By the time the examining magistrate called her in, Flora had become even more famous in Lyon. People flocked to her in the streets, and although some men averted their eyes and some women dared to say, "Go away and leave us alone," most greeted her with friendly words. Perhaps it was this popularity that made the magistrate, Monsieur Fran?ois Demi, decree—after interrogating her for two hours in a most agreeable conversation—that there were no grounds on which to charge her, and that the police should return the papers they had seized.
"These last few weeks I've been simply superb," Flora said to herself upon recovering her notebooks, letters, and diaries, which Commissioner Bardoz himself sullenly delivered. Yes indeed, Florita. In five weeks in Lyon you had preached to hundreds of workers, enriched your knowledge of social injustice, set up a committee of fifteen people, and on the suggestion of the workers themselves ordered a third edition of The Workers' Union, to be sold at a very low price in order to put it within the reach of the humblest of pocketbooks.

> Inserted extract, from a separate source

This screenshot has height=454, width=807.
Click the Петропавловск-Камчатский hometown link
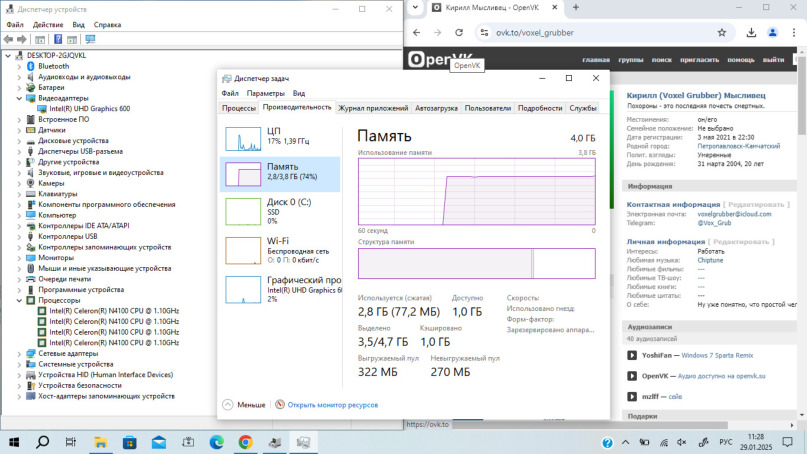pos(738,145)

Her words had even reached the heart of the enemy, the Church. Her last meeting in the region came as a surprise. In great secrecy, some priests who lived in a community in Oullins, under the leadership of Abbot Guillemain de Bordeaux, invited her to visit, since "many of our ideas are the same as yours." She went out of curiosity, expecting little of the meeting. But to her astonishment, she was received in the castle of Perron at Oullins by a group of religious revolutionaries. They called themselves the rebel priests. They had read and discussed Proudhon, Saint-Simon, Cabet, and Fourier. But their guiding spirit and mentor was Father Lamennais, who had lived a generation before. Rejected by the Vatican, he had been a supporter of the Republic, an opponent and scourge of the monarchy and the bourgeoisie, a defender of freedom of worship and social reform. Like Saint-Simon and like Flora, these rebel priests believed that the revolution should preserve Christ and a Christianity untainted by the authoritarianism of the Church and the privileges of power. The evening was pleasant, and as Flora took her leave, she told the rebel priests that there would be a place for them in the Workers' Union too. She counseled them, half in jest and half seriously, that since they had taken so many important steps they should take one more and rebel against ecclesiastical celibacy.
Her parting with Eléonore Blanc, on the day she left Lyon, was very hard. The girl burst into tears. Flora embraced her and whispered in her ear something that frightened her even as she said it. "Eléonore, I love you more than my own daughter."